Exercise objective - Below are entries; output exactly the lines from the one with "For every named target in this 2576×1449" to the one with "Blog (87, 2369)", both included, and nothing else.

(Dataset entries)
<<<<

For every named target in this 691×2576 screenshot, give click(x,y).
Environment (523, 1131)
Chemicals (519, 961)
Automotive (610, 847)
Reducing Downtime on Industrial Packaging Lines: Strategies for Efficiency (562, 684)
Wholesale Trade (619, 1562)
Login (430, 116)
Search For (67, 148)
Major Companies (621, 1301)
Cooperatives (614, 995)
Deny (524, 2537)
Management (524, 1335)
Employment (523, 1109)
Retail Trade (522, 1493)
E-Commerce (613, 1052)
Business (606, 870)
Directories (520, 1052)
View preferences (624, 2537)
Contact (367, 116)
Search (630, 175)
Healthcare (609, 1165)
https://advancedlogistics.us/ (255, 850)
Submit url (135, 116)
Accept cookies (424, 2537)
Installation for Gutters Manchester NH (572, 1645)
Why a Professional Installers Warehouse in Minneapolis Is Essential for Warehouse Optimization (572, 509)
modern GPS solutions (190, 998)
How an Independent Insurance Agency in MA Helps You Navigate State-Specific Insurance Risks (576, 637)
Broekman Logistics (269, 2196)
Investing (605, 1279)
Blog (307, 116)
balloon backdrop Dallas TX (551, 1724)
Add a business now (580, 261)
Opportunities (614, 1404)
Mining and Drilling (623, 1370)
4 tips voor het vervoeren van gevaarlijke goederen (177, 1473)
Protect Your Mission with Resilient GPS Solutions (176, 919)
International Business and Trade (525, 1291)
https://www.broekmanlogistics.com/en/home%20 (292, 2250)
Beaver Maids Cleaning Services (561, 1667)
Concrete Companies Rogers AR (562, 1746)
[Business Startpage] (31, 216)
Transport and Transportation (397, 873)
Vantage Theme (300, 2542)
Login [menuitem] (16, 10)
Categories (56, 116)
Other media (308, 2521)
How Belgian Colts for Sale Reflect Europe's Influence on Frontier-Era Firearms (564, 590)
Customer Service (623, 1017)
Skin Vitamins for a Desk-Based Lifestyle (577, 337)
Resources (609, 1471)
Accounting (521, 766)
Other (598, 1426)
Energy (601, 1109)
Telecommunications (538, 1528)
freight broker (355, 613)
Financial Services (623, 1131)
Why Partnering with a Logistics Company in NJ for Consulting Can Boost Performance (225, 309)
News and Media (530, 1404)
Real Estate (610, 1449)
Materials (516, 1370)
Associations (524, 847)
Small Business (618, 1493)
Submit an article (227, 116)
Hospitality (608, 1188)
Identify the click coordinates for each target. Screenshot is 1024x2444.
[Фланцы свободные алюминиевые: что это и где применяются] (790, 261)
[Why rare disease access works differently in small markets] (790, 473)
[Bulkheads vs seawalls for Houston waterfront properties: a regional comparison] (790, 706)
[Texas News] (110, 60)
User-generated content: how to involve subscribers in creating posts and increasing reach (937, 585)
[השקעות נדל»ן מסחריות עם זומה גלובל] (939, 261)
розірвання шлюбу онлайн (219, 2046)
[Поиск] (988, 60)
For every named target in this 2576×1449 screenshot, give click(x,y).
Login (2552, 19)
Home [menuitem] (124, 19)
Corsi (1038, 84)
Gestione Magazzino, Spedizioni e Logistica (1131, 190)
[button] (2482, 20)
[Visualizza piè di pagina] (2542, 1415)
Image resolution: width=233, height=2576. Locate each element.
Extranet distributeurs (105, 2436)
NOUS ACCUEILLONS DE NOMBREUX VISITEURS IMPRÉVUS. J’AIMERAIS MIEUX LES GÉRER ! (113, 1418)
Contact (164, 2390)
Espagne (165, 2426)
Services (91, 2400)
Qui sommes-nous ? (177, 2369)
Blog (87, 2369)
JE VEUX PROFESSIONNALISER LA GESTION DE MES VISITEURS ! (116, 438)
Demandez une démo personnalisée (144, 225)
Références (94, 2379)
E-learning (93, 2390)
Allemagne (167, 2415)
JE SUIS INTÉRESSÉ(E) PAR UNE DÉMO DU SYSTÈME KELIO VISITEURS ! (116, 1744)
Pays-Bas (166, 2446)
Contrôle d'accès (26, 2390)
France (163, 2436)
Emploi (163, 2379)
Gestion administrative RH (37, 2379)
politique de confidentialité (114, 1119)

>>>>

Result -
For every named target in this 2576×1449 screenshot, give click(x,y).
Login (2552, 19)
Home [menuitem] (124, 19)
Corsi (1038, 84)
Gestione Magazzino, Spedizioni e Logistica (1131, 190)
[button] (2482, 20)
[Visualizza piè di pagina] (2542, 1415)
Image resolution: width=233, height=2576. Locate each element.
Extranet distributeurs (105, 2436)
NOUS ACCUEILLONS DE NOMBREUX VISITEURS IMPRÉVUS. J’AIMERAIS MIEUX LES GÉRER ! (113, 1418)
Contact (164, 2390)
Espagne (165, 2426)
Services (91, 2400)
Qui sommes-nous ? (177, 2369)
Blog (87, 2369)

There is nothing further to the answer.